Required task:
Copy out the records word for word, from the line containing "Print article using green printer button" through the line containing "Click the 0.68500", with both of those lines included.

╭──

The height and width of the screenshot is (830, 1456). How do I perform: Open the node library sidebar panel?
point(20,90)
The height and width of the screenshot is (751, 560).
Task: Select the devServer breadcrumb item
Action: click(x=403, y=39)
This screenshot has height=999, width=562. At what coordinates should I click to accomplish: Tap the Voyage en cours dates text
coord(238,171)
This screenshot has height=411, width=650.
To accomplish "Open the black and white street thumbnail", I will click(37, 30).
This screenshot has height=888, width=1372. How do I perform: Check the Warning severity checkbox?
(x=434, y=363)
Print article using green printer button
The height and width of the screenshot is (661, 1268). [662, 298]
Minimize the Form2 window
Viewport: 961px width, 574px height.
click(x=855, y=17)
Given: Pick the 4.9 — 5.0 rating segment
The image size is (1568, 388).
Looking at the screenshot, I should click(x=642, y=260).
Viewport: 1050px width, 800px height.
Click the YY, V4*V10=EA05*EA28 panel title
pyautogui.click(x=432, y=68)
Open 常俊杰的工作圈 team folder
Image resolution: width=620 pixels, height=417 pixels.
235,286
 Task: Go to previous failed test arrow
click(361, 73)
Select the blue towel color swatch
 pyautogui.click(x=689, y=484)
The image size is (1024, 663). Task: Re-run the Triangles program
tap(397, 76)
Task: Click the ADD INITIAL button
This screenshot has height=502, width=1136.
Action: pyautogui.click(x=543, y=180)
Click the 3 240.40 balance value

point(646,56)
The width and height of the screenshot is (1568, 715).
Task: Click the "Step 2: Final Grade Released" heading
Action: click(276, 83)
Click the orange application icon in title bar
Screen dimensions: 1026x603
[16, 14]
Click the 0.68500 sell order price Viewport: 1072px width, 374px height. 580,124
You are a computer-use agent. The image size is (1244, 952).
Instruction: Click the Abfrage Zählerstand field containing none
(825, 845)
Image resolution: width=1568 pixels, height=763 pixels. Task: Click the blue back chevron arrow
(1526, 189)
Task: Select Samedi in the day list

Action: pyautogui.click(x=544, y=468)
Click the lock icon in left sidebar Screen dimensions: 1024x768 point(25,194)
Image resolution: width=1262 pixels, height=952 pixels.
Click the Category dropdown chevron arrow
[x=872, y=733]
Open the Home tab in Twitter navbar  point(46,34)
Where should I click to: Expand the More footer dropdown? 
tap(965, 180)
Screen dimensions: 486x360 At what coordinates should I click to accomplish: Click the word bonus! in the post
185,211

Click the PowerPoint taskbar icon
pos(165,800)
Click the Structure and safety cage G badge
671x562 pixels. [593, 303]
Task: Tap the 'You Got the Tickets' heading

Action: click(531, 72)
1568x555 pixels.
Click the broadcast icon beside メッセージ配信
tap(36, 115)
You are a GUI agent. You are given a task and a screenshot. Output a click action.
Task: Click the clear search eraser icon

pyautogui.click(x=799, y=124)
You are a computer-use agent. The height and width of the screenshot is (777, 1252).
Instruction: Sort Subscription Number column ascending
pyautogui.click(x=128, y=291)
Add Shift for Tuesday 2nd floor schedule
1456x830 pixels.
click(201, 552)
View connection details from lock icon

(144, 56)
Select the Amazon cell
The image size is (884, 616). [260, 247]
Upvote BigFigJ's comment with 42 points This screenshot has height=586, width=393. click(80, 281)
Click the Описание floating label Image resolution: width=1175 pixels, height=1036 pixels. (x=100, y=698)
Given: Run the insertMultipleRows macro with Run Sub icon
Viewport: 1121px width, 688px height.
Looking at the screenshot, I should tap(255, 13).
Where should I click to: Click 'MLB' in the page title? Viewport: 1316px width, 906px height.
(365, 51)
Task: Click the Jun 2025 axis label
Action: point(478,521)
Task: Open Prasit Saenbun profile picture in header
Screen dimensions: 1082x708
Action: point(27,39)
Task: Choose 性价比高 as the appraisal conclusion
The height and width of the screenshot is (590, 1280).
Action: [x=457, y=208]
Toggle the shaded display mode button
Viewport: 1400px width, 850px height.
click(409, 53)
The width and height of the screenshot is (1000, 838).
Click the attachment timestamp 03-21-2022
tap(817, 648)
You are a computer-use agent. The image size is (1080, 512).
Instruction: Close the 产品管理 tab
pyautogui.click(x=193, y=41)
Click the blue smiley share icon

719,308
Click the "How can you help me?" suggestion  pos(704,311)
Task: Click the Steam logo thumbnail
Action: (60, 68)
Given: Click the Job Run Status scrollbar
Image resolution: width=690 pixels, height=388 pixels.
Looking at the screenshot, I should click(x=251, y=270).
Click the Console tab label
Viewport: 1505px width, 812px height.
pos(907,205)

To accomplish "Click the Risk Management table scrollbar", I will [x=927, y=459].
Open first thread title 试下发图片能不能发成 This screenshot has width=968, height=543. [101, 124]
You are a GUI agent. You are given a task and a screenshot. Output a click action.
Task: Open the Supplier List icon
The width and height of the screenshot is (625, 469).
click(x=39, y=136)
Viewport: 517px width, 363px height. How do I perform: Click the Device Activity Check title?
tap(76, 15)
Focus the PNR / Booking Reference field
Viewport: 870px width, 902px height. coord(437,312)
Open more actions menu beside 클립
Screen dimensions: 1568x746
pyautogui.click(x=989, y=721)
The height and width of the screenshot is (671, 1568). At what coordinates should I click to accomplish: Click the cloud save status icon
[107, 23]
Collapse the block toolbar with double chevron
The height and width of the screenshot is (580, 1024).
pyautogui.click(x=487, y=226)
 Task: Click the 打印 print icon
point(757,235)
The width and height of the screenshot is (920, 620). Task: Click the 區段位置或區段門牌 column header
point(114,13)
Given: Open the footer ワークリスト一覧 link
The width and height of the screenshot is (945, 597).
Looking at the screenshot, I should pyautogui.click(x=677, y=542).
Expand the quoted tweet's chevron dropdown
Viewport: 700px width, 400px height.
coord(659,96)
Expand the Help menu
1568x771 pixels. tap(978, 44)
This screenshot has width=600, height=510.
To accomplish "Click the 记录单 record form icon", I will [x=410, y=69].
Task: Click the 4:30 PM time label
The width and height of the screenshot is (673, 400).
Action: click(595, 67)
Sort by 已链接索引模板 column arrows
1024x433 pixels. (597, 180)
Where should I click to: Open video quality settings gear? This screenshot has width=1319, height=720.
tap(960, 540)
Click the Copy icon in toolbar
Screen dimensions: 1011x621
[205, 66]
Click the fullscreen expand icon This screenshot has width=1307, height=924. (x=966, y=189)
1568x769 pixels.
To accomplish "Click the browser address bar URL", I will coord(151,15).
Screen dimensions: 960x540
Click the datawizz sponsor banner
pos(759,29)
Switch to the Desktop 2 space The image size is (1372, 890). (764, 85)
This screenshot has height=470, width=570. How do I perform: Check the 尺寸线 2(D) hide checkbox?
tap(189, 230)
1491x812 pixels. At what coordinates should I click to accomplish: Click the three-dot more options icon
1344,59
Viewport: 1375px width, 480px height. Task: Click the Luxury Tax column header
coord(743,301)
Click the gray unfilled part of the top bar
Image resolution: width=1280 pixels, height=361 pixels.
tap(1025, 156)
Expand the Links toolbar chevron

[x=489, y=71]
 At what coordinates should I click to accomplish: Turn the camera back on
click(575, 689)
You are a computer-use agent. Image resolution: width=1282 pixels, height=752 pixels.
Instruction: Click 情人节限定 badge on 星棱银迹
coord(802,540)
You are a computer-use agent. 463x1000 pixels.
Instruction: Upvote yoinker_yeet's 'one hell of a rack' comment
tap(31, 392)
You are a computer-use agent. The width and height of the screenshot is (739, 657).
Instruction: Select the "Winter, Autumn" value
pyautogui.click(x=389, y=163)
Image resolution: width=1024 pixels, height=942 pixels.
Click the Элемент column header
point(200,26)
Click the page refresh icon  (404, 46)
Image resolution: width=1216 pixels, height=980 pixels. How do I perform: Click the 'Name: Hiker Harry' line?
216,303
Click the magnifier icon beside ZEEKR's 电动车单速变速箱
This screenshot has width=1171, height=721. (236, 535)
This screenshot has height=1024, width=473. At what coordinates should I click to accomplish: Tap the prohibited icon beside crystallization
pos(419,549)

╰──

Exercise answer:
Print article using green printer button
The height and width of the screenshot is (661, 1268). [662, 298]
Minimize the Form2 window
Viewport: 961px width, 574px height.
click(x=855, y=17)
Given: Pick the 4.9 — 5.0 rating segment
The image size is (1568, 388).
Looking at the screenshot, I should click(x=642, y=260).
Viewport: 1050px width, 800px height.
Click the YY, V4*V10=EA05*EA28 panel title
pyautogui.click(x=432, y=68)
Open 常俊杰的工作圈 team folder
Image resolution: width=620 pixels, height=417 pixels.
235,286
 Task: Go to previous failed test arrow
click(361, 73)
Select the blue towel color swatch
 pyautogui.click(x=689, y=484)
The image size is (1024, 663). Task: Re-run the Triangles program
tap(397, 76)
Task: Click the ADD INITIAL button
This screenshot has height=502, width=1136.
Action: pyautogui.click(x=543, y=180)
Click the 3 240.40 balance value

point(646,56)
The width and height of the screenshot is (1568, 715).
Task: Click the "Step 2: Final Grade Released" heading
Action: click(276, 83)
Click the orange application icon in title bar
Screen dimensions: 1026x603
[16, 14]
Click the 0.68500 sell order price Viewport: 1072px width, 374px height. 580,124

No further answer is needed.